My conclusion was that the food was, indeed, better on RCI, although not by enough to be decisive in choosing a cruise. There were fewer main-course selections than on NCL, and in particular only two - strip loin and roast chicken - that appeared every night. The dinner service, on the other hand, was significantly better and also much more consistent. I didn't venture into specialty dining.

 

On the night we were staying over at St. Petersburg, only the deck 4 dining room was open, and was all My Time, because some passengers would be coming back late from excursions and others would need to eat early before evening excursions. Deck 4 is ordinarily used for the fixed seating, with large, shared tables.

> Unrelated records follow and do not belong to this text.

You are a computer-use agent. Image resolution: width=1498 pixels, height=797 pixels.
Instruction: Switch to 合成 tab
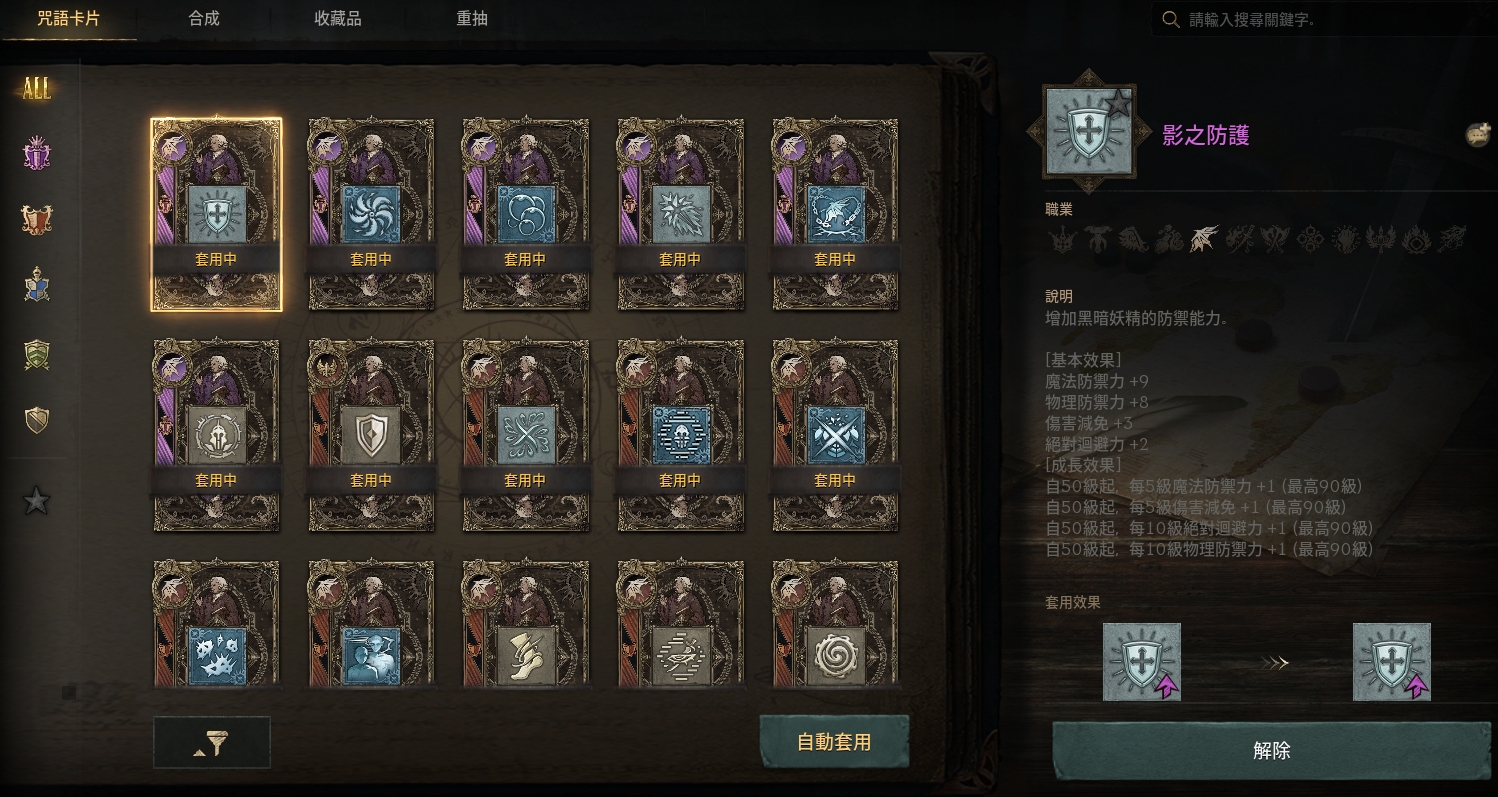[x=204, y=19]
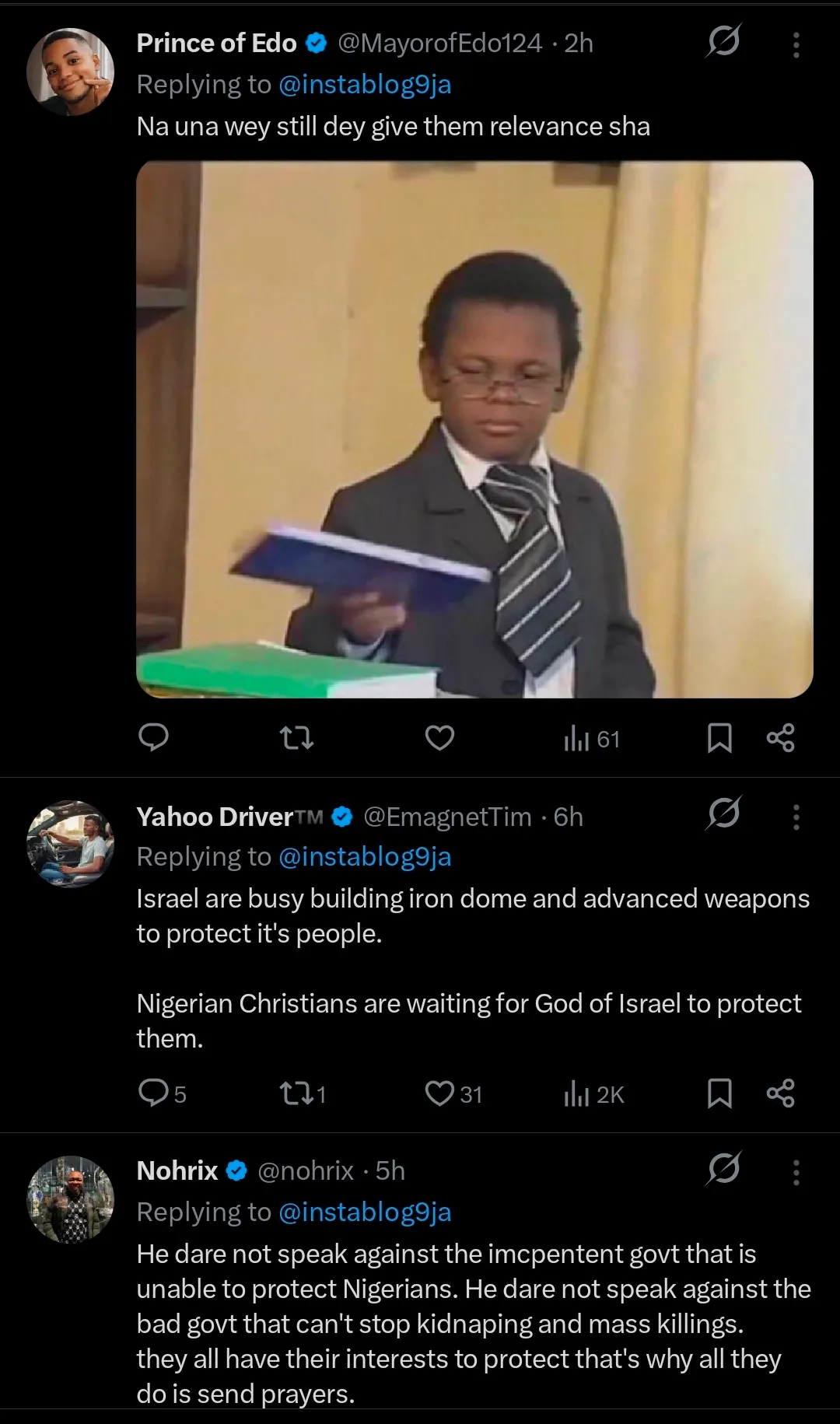Visit the @MayorofEdo124 profile handle
The height and width of the screenshot is (1424, 840).
click(x=439, y=44)
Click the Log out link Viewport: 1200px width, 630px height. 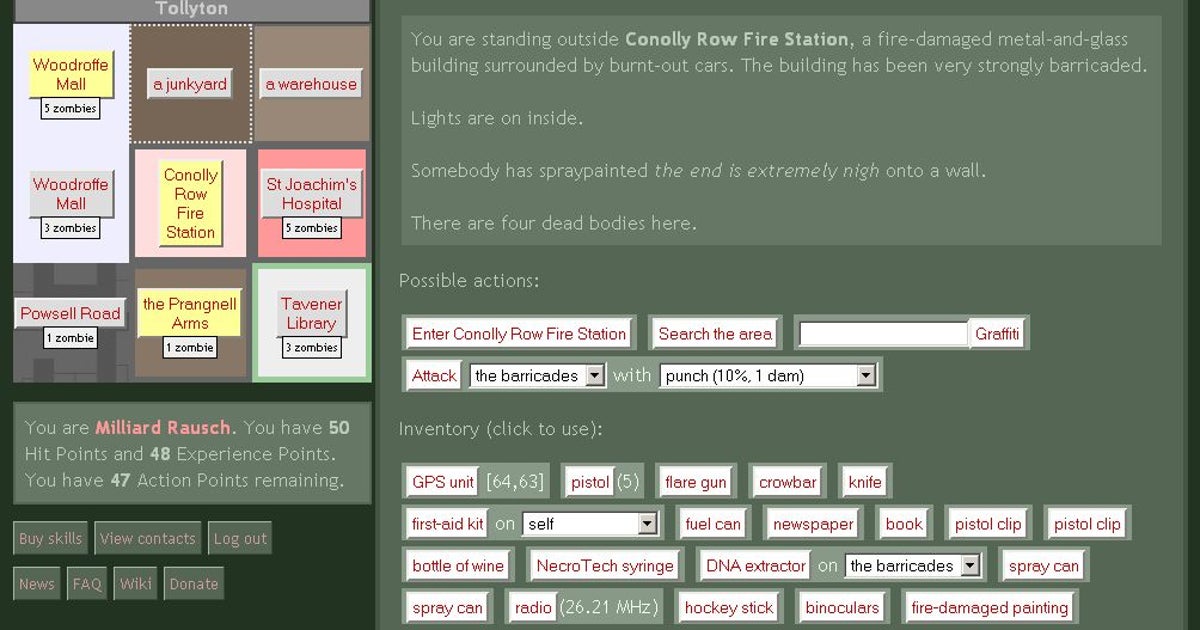pos(240,539)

This was my only experience in this cruise with sharing a table at dinner and it didn't go entirely well, because others at the table couldn't resist introducing politics. As far as I could tell, it came entirely out of the blue, although I am slightly hard of hearing and could have missed something that led to it. I was just finishing the main course - we did not all order at the same time and some of the others had already finished - and I left at that point.

 

Breakfast was also in deck 4 of the Reflections dining room, with large, shared tables. At breakfast, most mornings, there was no common language at the table, so there was little general conversation. I'd guess that 30% of the passengers were from Europe, especially Spain, and almost 10% from South America. All ship-wide announcements were given in both English and Spanish; the captain was a native speaker of Spanish and did the Spanish versions of his announcements himself.

 

I had only one or two breakfasts and only two lunches in the Windjammer. I was generally pleased with the food, and even more pleased that I was always able to find a seat. My strategy for eating alone in a buffet is to bring a jacket and a book or a gear bag and set them down before going to the serving area, so that I have a seat to come back to.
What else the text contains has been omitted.